The Firm’s client, a condominium association for a community with eight buildings, over 400 residential units, a clubhouse and two pools, recently prevailed in an appeal from a Final Judgment based on the interpretation of insurance policy language concerning application of the policy deductible.
The action arose from extensive hurricane/windstorm damage suffered by the condo community in October 2005 during Hurricane Wilma. At the time, the Association was insured under a commercial property insurance policy. The policy provided “Additional Coverage” of $10,000 per building, or a total of $80,000, for increased costs to comply with any ordinance or law (“O/L”) when repairing, rebuilding or replacing property damaged by a covered cause of loss. The policy also contained an O/L exclusion.
The Association made a claim with its insurer for its Hurricane Wilma losses, and later filed suit. One issue the parties hotly contested over years of litigation was whether the Association’s O/L losses above the $80,000 payable under the policy for O/L losses applied toward the policy’s deductible. The Association took the position that the total cost of repairs required by the Florida Building Code and covered under the policy’s Additional Coverage provision for O/L losses far exceeded policy limits, and thus absorbed the deductible. The Defendant, however, claimed that O/L losses were excluded under the policy, that the $80,000 limit for those losses was merely an “exception to the exclusion” which did not create coverage, and that non-covered losses could not be used to absorb the deductible.

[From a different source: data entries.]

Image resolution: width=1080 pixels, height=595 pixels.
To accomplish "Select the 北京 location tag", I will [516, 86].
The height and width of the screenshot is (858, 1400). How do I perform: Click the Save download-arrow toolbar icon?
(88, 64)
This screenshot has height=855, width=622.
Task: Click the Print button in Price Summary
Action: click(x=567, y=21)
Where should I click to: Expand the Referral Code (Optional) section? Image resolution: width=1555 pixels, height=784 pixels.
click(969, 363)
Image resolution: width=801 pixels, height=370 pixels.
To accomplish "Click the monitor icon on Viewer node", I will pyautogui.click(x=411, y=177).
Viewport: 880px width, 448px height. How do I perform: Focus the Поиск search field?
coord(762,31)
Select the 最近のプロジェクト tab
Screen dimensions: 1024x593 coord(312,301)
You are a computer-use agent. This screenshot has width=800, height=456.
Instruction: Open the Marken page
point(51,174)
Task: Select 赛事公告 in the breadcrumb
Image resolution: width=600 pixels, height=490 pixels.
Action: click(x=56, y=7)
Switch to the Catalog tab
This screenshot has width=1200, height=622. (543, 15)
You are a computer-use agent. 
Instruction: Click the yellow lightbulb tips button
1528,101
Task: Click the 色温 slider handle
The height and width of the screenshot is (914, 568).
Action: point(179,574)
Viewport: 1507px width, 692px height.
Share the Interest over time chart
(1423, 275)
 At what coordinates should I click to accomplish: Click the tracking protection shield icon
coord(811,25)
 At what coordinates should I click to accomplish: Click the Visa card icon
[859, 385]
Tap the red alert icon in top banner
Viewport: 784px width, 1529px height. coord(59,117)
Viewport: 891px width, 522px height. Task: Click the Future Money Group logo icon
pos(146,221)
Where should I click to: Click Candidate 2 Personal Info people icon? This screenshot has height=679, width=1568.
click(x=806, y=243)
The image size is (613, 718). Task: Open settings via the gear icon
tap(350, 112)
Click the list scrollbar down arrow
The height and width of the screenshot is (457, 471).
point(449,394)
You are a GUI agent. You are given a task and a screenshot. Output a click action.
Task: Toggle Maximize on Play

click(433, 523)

The trial court ultimately entered two orders on the issue in the Association’s favor. The first order found that because the policy initially excluded O/L losses, but also provided additional O/L coverage not subject to the O/L exclusion, the policy was ambiguous. The court construed the ambiguity in favor of the Association, and concluded that all O/L losses could be used to absorb the deductible. A successor trial court judge later entered an order granting the Association’s motion for entry of Final Judgment and denying the Defendant’s renewed motion for partial summary judgment. Final Judgment was then entered in the Association’s favor.
The Defendant filed an appeal to the Fourth District Court of Appeal, and the Association retained the Firm to defend the Final Judgment in its favor. The Firm’s co-counsel for the appeal was Beth Lindie, Esq., of Esler & Lindie, P.A., which represented the Association in the trial court.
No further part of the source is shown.